Pair Trading with Uniper SE and Warehouse REIT

The main advantage of trading using opposite Uniper SE and Warehouse REIT positions is that it hedges away some unsystematic risk. Because of two separate transactions, even if Uniper SE position performs unexpectedly, Warehouse REIT can make up some of the losses. Pair trading also minimizes risk from directional movements in the market. For example, if an entire industry or sector drops because of unexpected headlines, the short position in Warehouse REIT will offset losses from the drop in Warehouse REIT's long position.

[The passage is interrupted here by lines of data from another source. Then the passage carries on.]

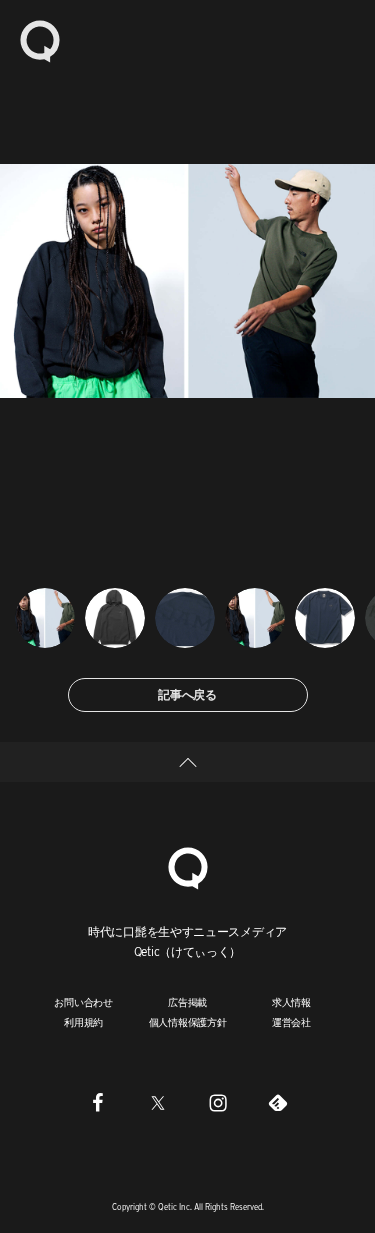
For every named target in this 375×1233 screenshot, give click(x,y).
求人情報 (291, 1002)
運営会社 (291, 1022)
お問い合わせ (83, 1002)
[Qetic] (40, 40)
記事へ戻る (187, 694)
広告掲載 (187, 1002)
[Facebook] (98, 1103)
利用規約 (83, 1022)
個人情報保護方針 (188, 1022)
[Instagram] (218, 1103)
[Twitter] (158, 1103)
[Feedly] (278, 1103)
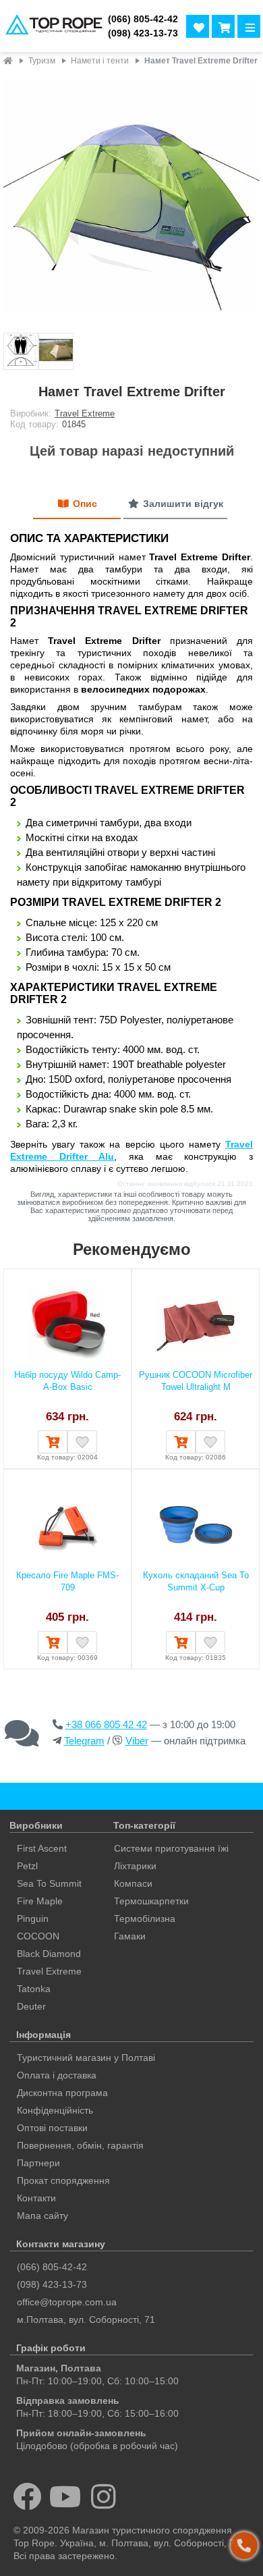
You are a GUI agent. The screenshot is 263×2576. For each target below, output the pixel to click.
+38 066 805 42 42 (106, 1724)
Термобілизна (144, 1918)
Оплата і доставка (56, 2075)
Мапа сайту (42, 2215)
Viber (136, 1740)
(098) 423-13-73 (143, 33)
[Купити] (52, 1441)
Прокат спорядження (63, 2180)
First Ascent (42, 1848)
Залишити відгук (183, 503)
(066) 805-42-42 (143, 19)
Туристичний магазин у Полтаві (86, 2057)
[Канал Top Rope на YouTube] (66, 2496)
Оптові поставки (52, 2127)
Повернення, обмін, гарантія (80, 2145)
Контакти (36, 2198)
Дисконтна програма (62, 2092)
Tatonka (34, 1988)
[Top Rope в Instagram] (103, 2496)
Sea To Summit (49, 1883)
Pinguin (33, 1918)
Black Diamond (49, 1953)
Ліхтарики (135, 1865)
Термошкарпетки (151, 1901)
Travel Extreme (85, 413)
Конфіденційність (55, 2110)
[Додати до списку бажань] (82, 1441)
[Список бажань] (197, 26)
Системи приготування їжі (171, 1848)
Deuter (31, 2006)
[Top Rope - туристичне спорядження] (51, 26)
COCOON (38, 1936)
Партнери (38, 2162)
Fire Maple (40, 1901)
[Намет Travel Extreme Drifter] (131, 201)
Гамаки (130, 1936)
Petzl (27, 1865)
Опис (85, 503)
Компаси (133, 1883)
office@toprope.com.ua (67, 2302)
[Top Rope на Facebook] (27, 2496)
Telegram (84, 1740)
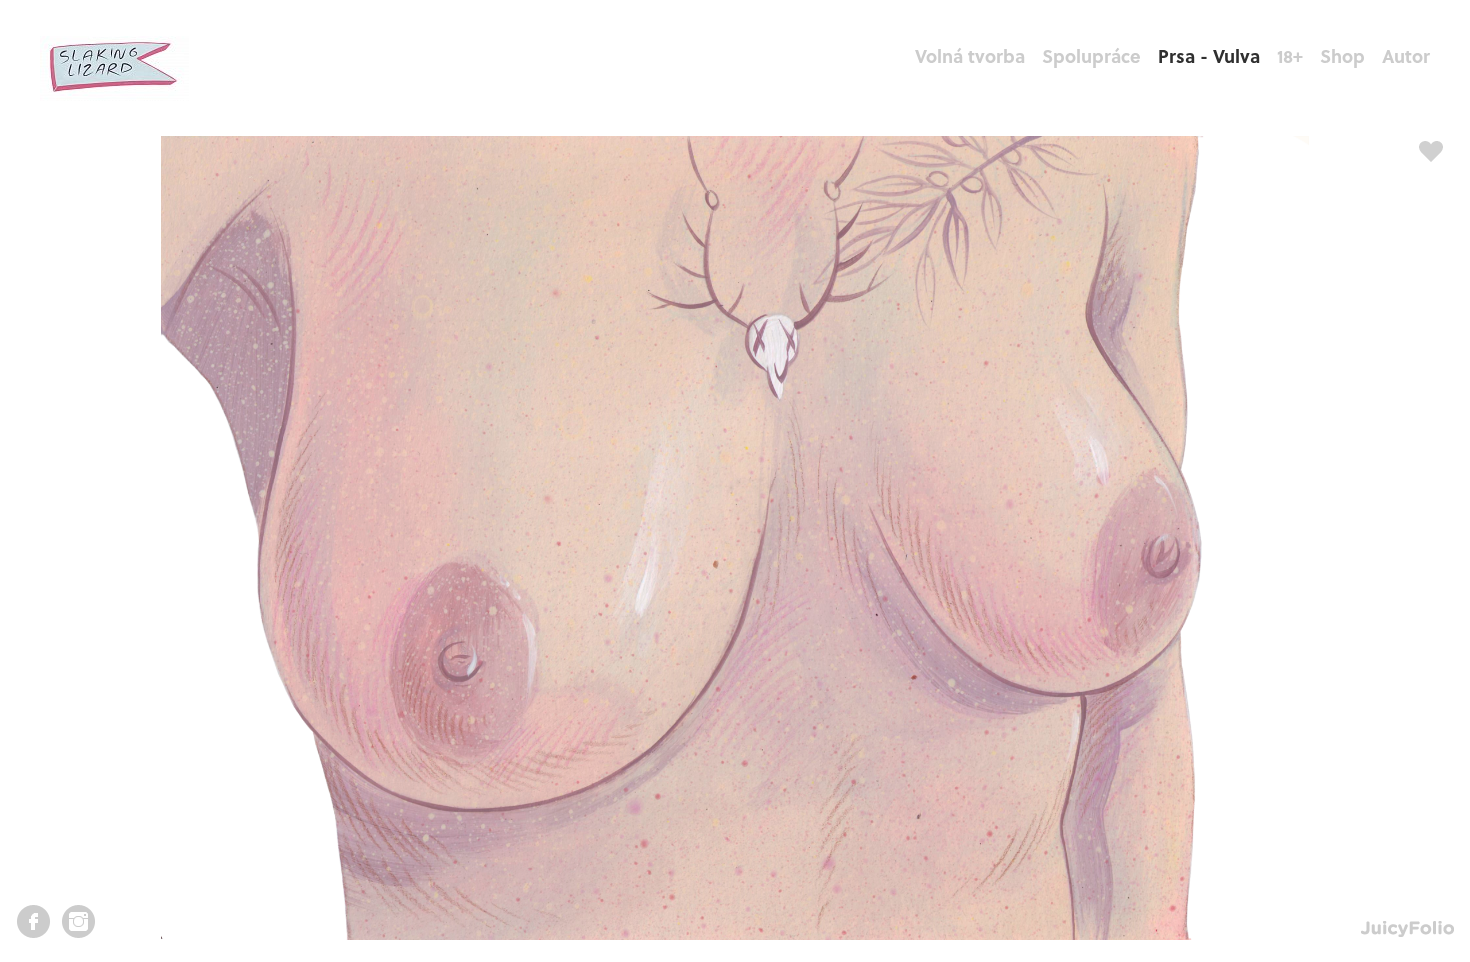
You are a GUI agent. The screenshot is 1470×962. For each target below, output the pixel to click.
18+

The idea behind Uniper SE and Warehouse REIT plc pairs trading is to make the combined position market-neutral, meaning the overall market's direction will not affect its win or loss (or potential downside or upside). This can be achieved by designing a pairs trade with two highly correlated stocks or equities that operate in a similar space or sector, making it possible to obtain profits through simple and relatively low-risk investment.
Check out your portfolio center.
Note that this page's information should be used as a complementary analysis to find the right mix of equity instruments to add to your existing portfolios or create a brand new portfolio. You can also try the Portfolio Diagnostics module to use generated alerts and portfolio events aggregator to diagnose current holdings.